The theorem equates the κ-normalized second-order Regge action on conformal vertex perturbations to (1/κ) times half the Dirichlet form generated by the edge-area matrix. Physicists linearizing Regge calculus for weak-field gravity would cite this identity to obtain the quadratic graph-Laplacian form. The proof is a one-line wrapper that substitutes the un-normalized reduction and clears denominators via field simplification.

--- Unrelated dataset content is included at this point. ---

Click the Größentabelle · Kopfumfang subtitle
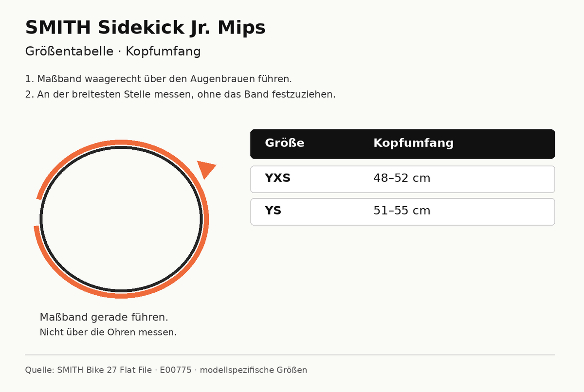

Claim. For weak-field Regge data $W$ on $n$ vertices obeying the Schläfli row-sum condition, nonzero coupling constant $κ$, and log-potential $ε$, the normalized second-order Regge action satisfies $S^{(2)}(W,ε)/κ = (1/κ)·(1/2)·D(ε;A_W)$, where $D$ denotes the Dirichlet form on the edge-area matrix $A_W$ induced by $W$.

background

The module isolates the algebraic core of the conformal weak-field reduction of the Regge action. WeakFieldReggeData packages the first-order linear responses dArea and dDeficit of hinge areas and deficits under conformal edge-length perturbations ℓ_ij = ℓ_0 exp((ξ_i + ξ_j)/2). SchlaefliRowSum encodes the flat-background identity that the induced bilinear matrix M_ij = dArea_ij · dDeficit_ij has vanishing row sums, ∑j M_ij = 0 for each vertex i. The Dirichlet form is the quadratic functional (1/2) ∑{i,j} M_ij (ε_i − ε_j)^2, which is algebraically equivalent to the graph Laplacian precisely when the row-sum condition holds.

proof idea

The proof is a one-line wrapper that applies the un-normalized reduction theorem weak_field_conformal_reduction and then invokes field_simp to absorb the common factor 1/κ.

why it matters

This identity supplies Jon's equation (d) and feeds directly into the certification theorem weakFieldConformalReggeCert that assembles the exact conformal expansion, Taylor remainder, and Laplacian decomposition. It realizes the algebraic step that converts the linearized Regge action into the Dirichlet form on log-potentials, bridging the discrete Regge calculus to the continuum quadratic action in the Recognition framework.